First Project: Kaggle’s Titanic

Loading a bunch of stuff

Imports are from my Jupyter notebooks on my PC, in those notebooks I import ‘em all so that later I don’t have to bother with importing things.

# NumPy
import numpy as np

# Dataframe operations
import pandas as pd

# Data visualization
import seaborn as sns
import matplotlib.pyplot as plt

# Scalers
from sklearn.preprocessing import MinMaxScaler
from sklearn.preprocessing import StandardScaler
from sklearn.utils import shuffle

# Models
from sklearn.linear_model import LogisticRegression #logistic regression
from sklearn.linear_model import Perceptron
from sklearn import svm #support vector Machine
from sklearn.ensemble import RandomForestClassifier #Random Forest
from sklearn.neighbors import KNeighborsClassifier #KNN
from sklearn.naive_bayes import GaussianNB #Naive bayes
from sklearn.tree import DecisionTreeClassifier #Decision Tree
from sklearn.model_selection import train_test_split #training and testing data split
from sklearn import metrics #accuracy measure
from sklearn.metrics import confusion_matrix #for confusion matrix
from sklearn.ensemble import VotingClassifier
from sklearn.ensemble import AdaBoostClassifier
from sklearn.neural_network import MLPClassifier

# Cross-validation
from sklearn.model_selection import KFold #for K-fold cross validation
from sklearn.model_selection import cross_val_score #score evaluation
from sklearn.model_selection import cross_val_predict #prediction
from sklearn.model_selection import cross_validate

# GridSearchCV
from sklearn.model_selection import GridSearchCV

#Common Model Algorithms
from sklearn import svm, tree, linear_model, neighbors, naive_bayes, ensemble, discriminant_analysis, gaussian_process

#Common Model Helpers
from sklearn.preprocessing import OneHotEncoder, LabelEncoder
from sklearn import feature_selection
from sklearn import model_selection
from sklearn import metrics

import matplotlib as mpl
import matplotlib.pyplot as plt
import matplotlib.pylab as pylab
import seaborn as sns
from pandas.plotting import scatter_matrix

Loading datasets

train_df = pd.read_csv("../../_data/datasets/titanic/train.csv")
test_df = pd.read_csv("../../_data/datasets/titanic/test.csv")
data_df = train_df.append(test_df) # The entire data: train + test.

Engineering features

  • Imputing Age

I make a Title feature for imputing ages more precisely. Median is used because ages distribution is not always normal, so it’s generally preferred over mean. But I don’t think this matters a lot, you can use mean too. I don’t use Title feature for fitting models so it’s discarded.

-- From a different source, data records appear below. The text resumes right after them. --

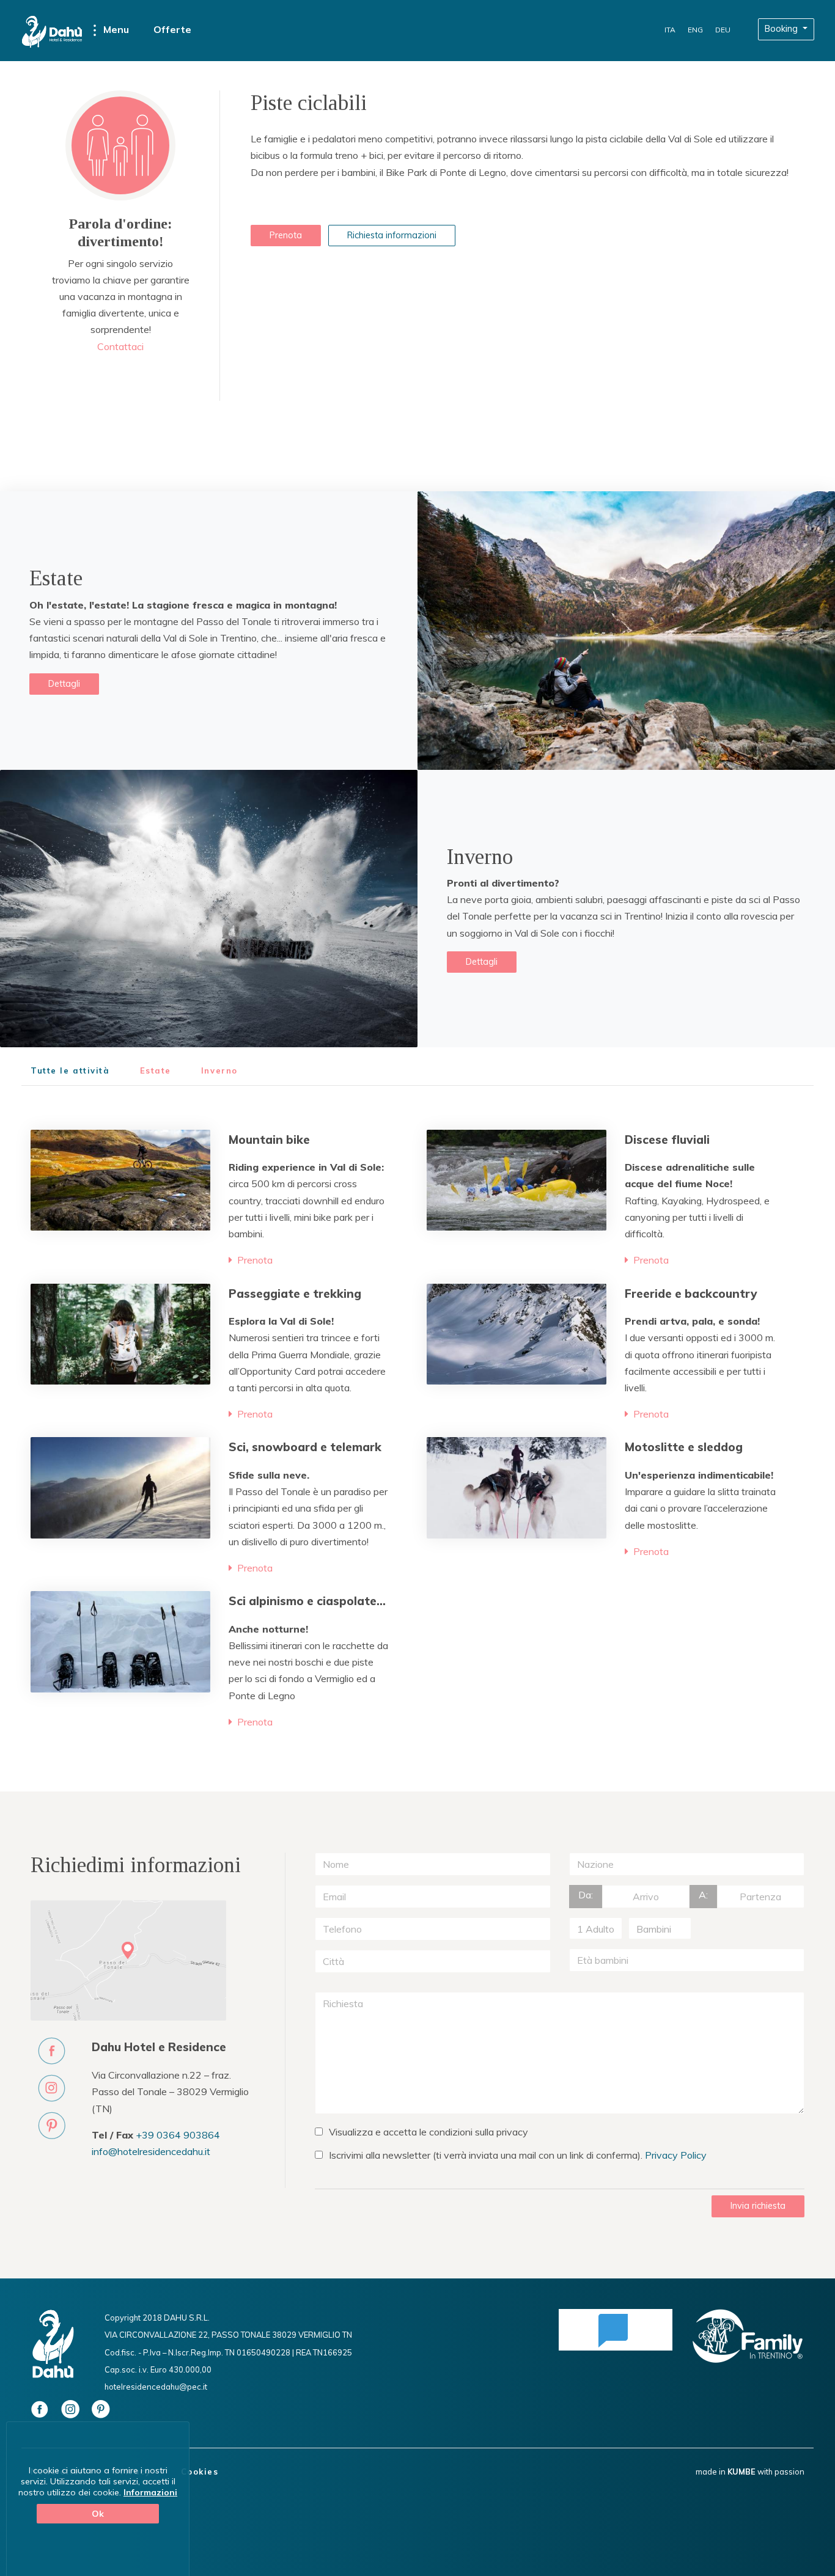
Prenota (286, 235)
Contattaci (120, 346)
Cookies (200, 2471)
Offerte (172, 29)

data_df['Title'] = data_df['Name']
# Cleaning name and extracting Title
for name_string in data_df['Name']:
    data_df['Title'] = data_df['Name'].str.extract('([A-Za-z]+)\.', expand=True)

# Replacing rare titles with more common ones
mapping = {'Mlle': 'Miss', 'Major': 'Mr', 'Col': 'Mr', 'Sir': 'Mr', 'Don': 'Mr', 'Mme': 'Miss',
          'Jonkheer': 'Mr', 'Lady': 'Mrs', 'Capt': 'Mr', 'Countess': 'Mrs', 'Ms': 'Miss', 'Dona': 'Mrs'}
data_df.replace({'Title': mapping}, inplace=True)
titles = ['Dr', 'Master', 'Miss', 'Mr', 'Mrs', 'Rev']
for title in titles:
    age_to_impute = data_df.groupby('Title')['Age'].median()[titles.index(title)]
    data_df.loc[(data_df['Age'].isnull()) & (data_df['Title'] == title), 'Age'] = age_to_impute
# Substituting Age values in TRAIN_DF and TEST_DF:
train_df['Age'] = data_df['Age'][:891]
test_df['Age'] = data_df['Age'][891:]

# Dropping Title feature
data_df.drop('Title', axis = 1, inplace = True)
  • Adding Family_Size

That’s just Parch + SibSp.

data_df['Family_Size'] = data_df['Parch'] + data_df['SibSp']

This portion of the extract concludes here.